The fight to save the Dinky has always been about more than the station location. In two cases to be heard before NJ Appellate Division judges on October 19 in Mt. Holly we argue that NJ Transit is legally obligated to hold meaningful public hearings to show that transfer of valuable rail property to a private developer is in the best interests of NJ Transit riders. If we prevail, riders and taxpayers across the state will benefit.
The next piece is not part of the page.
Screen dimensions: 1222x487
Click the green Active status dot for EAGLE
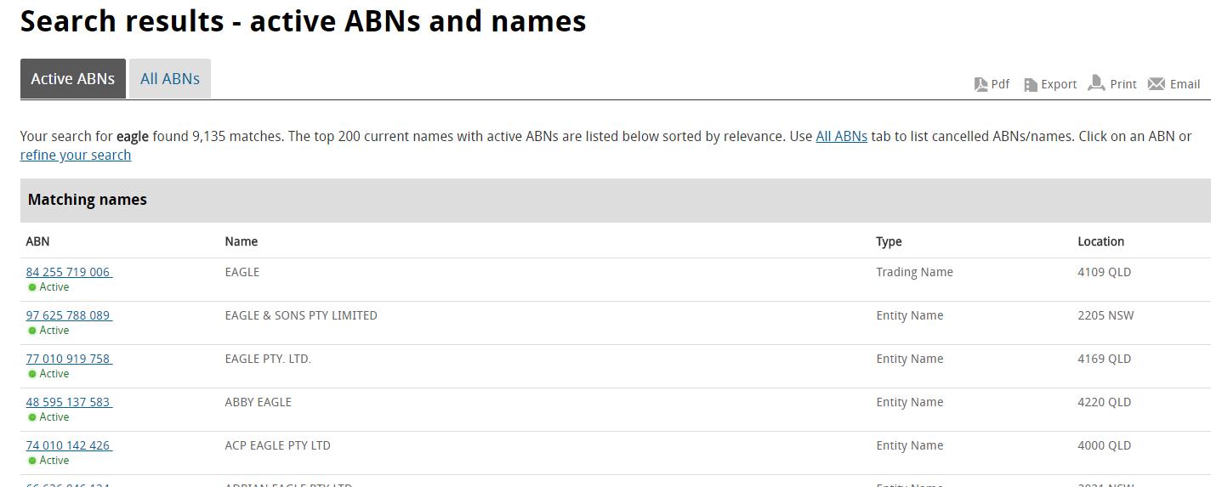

One appeal (I/M/O Princeton Branch Railway Property Transfers to Princeton University, A-006009-12) challenges the last minute decision by NJ Transit’s Board in June 2013 to authorize a transfer of NJ Transit’s interest in the in-town Dinky station and surrounding land to Princeton University. We argue the decision was invalid because it made without any public hearing or evidence that the transfer would benefit NJ Transit’s riders. Also at issue in this case is whether Governor Christie should have recused himself because of a conflict of interest between his role as final decision-maker for NJ Transit and his role as ex offiicio trustee of Princeton University. The Governor has been an outspoken supporter of the University’s development plans.
Our other appeal (Save the Dinky, Inc. v. Trustees of Princeton University, A-002574-13), also concerns NJ Transit’s hearing obligations. Throughout the debate over the Dinky relocation, NJ Transit claimed that it was not required to hold a public hearing because the 1984 contract gave the University a legal right to ask for the move. The trial judge agreed with us that the University did NOT have this right and that NJ Transit retained to the power to say yes or no. However, the trial judge ruled that a letter from NJ Transit’s Executive Director was sufficient to authorize the move with no need for any public accountability. We are challenging this ruling and also challenging the judge’s conclusion that the 1984 contract permitted relocation of the train stop away from the in-town station.
The University has destroyed the defining features of the station and the Dinky stop has been moved. However, these cases are not moot since the University told the courts it would pay to restore NJ Transit’s facilities if NJ Transit were founded to have acted unlawfully.